Keywords: trazodone, melatonin, insomnia, general medicine, delirium

Introduction

Lack of sleep during hospitalization is often a result of both environmental and nonenvironmental disturbances. 1 Factors such as patient care interventions, noise, and concomitant medications can all contribute to changes in sleep quality and quantity. 1 Consequences associated with poor sleep quality and loss of sleep during hospitalization have not been well studied.
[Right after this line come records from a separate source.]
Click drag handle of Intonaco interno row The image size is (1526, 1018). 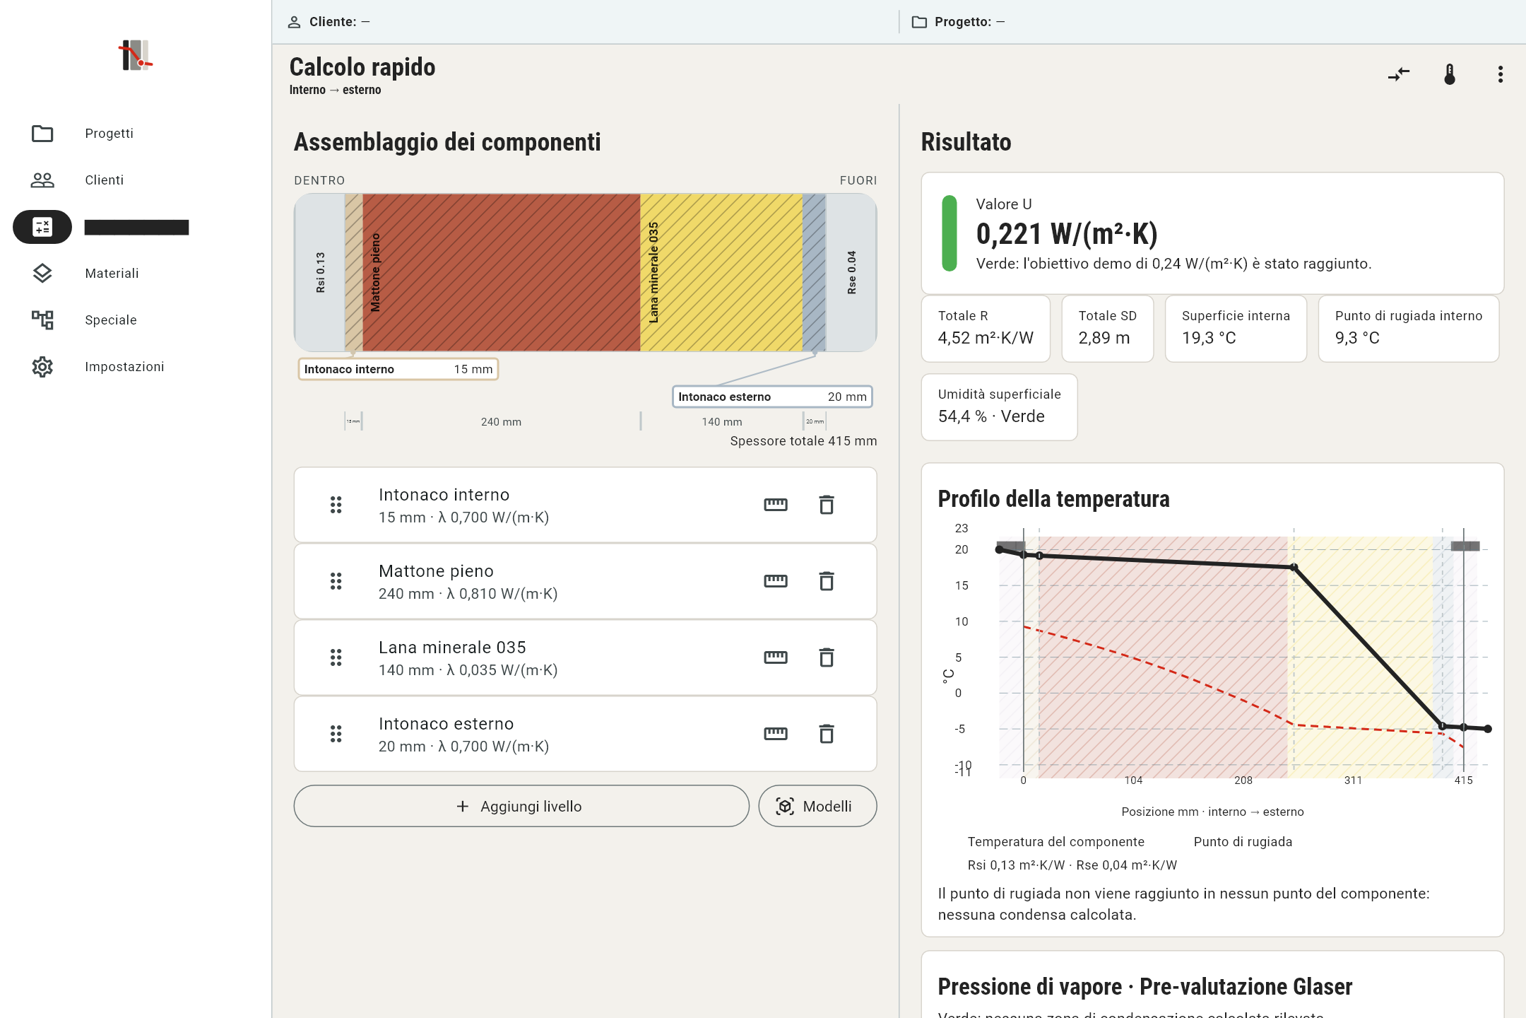point(336,505)
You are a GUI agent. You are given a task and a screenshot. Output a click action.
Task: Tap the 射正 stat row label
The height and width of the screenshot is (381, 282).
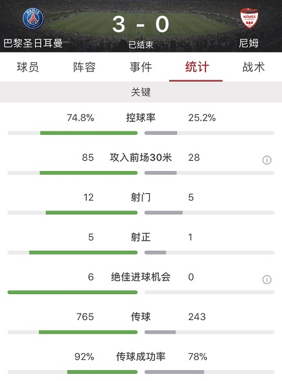[141, 237]
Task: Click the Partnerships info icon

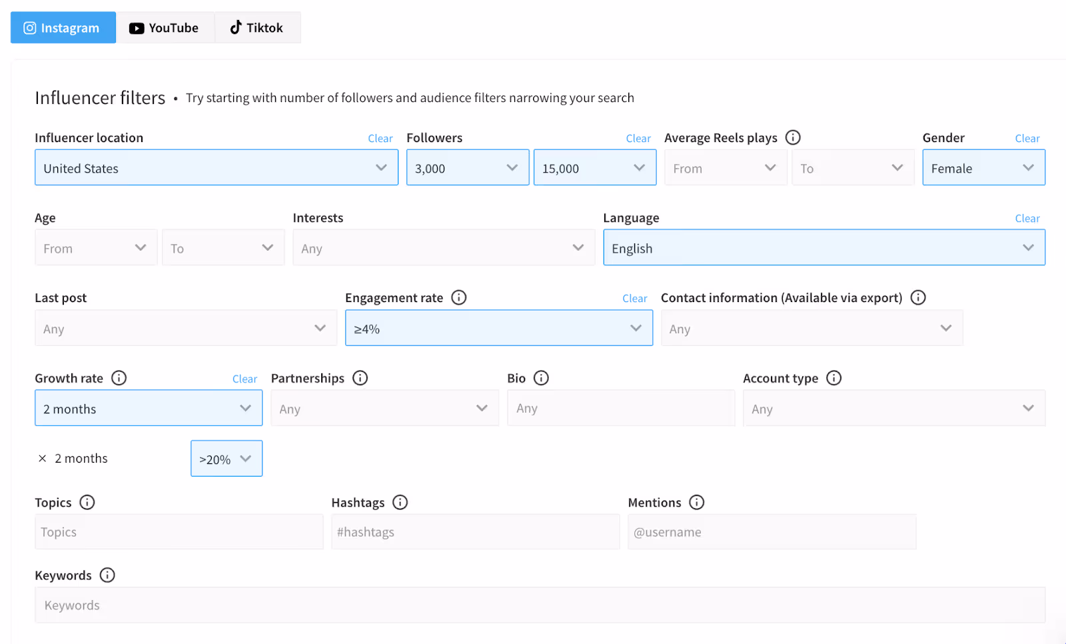Action: click(x=360, y=378)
Sleep deprivation has been linked to delirium and declines in respiratory function within an intensive care unit setting, however, there is a lack of data generalizing these outcomes to patients outside of the ICU. 2 Current data in non-ICU patients demonstrates an association with worsening and shorter duration of sleep with higher risk of hyperglycemia. 3 Studies have found that various non-pharmacologic interventions can be effective in treating insomnia in the inpatient setting to prevent adverse outcomes, but further research is needed to identify optimal pharmacologic interventions. 4

It has been shown that melatonin levels in critically ill patients are significantly decreased, which led to the development of studies that found an improvement in sleep quality with the use of melatonin in ICU patients. 4 Additionally, it has been stated that benzodiazepines, such as lorazepam or temazepam, are potentially effective treatment options based on their pharmacokinetic profiles. When considering a benzodiazepine for insomnia treatment, it is important to note that all agents within the drug class have similar effects on sleep and it is their pharmacokinetics that set them apart and make some more desirable than others. 5 Zolpidem is often used as an alternative to benzodiazepines in both the inpatient and outpatient settings due its slightly different mechanism of activity that makes it more favorable when there is concern for potential abuse. 6 Trazodone has also been used as a potentially safer option with less concern for cognitive impairment and falls. 7 While each of these agents have been evaluated for either their efficacy or safety in individual studies, there is limited data that supports the use of one agent over another.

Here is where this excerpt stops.